だったら早く終わらせてあげたいと私は思う。
「あの倉庫の一件は飛ばして貰って構いませんよ。」
片桐さんの言葉に固まった。
「あの倉庫の…。」
あのお騒がせについて聞かれても私にも答えようがないと考える。
「奈々ちゃんの捜索とは関係のない一件です。」
「あの時は…、すみませんでした。」
「気にしないで下さい。それで、山に奈々ちゃんを探しに行こうと言ったのは大和さんの方ですか?」
「はい、先生が奈々ちゃんのお婆さんから聞いた話でお爺さんが持ってた山に居る可能性があると推測したので…。」
「その事は他の警官には?」
「言ったけど警察の人にはスルーされたって先生が怒ってましたよ?」
「本当ですか?現場に居たどの警官だろ?警視庁側なら大和さんの言葉はちゃんと聞くはずだから、所轄の警官かもしれないなぁ。
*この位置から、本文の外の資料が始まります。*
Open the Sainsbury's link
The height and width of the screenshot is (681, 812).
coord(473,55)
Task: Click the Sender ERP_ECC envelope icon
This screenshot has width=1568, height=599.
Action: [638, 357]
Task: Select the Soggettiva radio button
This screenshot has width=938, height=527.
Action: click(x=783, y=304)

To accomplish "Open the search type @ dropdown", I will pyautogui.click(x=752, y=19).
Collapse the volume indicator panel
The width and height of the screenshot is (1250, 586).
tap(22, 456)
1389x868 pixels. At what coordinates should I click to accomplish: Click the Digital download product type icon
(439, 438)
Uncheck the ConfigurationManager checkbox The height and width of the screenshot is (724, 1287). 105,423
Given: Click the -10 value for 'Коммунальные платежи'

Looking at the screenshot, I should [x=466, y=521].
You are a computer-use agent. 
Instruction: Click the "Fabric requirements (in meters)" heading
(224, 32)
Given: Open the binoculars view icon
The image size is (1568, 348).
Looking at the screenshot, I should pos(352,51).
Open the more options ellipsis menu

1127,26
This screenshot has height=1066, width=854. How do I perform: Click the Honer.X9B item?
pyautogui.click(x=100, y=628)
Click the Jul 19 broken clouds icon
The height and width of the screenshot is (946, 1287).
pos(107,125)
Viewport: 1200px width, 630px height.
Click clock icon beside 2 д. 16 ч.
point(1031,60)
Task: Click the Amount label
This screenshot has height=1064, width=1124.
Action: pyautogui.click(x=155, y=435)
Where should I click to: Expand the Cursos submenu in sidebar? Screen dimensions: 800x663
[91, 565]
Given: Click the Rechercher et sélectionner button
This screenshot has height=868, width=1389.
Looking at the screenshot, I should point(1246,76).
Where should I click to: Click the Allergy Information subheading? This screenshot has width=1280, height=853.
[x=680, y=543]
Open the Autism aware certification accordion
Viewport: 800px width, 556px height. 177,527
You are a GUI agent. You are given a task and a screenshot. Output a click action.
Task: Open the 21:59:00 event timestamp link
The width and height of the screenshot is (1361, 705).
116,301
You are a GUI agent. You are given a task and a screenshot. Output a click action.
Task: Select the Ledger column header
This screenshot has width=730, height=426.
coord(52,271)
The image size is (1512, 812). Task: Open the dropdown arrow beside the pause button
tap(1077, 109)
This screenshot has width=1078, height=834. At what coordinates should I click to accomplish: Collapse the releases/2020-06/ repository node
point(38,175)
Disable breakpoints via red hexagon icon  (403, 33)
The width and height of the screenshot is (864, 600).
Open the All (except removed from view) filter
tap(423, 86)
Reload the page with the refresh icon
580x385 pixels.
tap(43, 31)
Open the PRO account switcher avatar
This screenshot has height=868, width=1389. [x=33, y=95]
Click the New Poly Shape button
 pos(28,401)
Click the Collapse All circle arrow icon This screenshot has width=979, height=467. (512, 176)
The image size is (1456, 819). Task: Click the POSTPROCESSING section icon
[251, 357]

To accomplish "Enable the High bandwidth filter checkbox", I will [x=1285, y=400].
」
片桐さんが難しい顔付きに変わる。
眉を顰めて何かに怒ってる表情なのに私はその丹精な表情をカッコいいとか思っちゃう。
私と同じように女性警官もうっとりとして片桐さんをじっと見る。
やっぱり片桐さんってモテモテなんだ。
私には高嶺の華だと感じる。
「それで、2人だけで捜索に?」
ぼんやりとしてたから改めて聞かれてドキリとする。
「そうです…。」
今は事情聴取中なんだから余計な事を考えずに集中しなければ片桐さんの残業が伸びるだけだと気合いを入れ直す。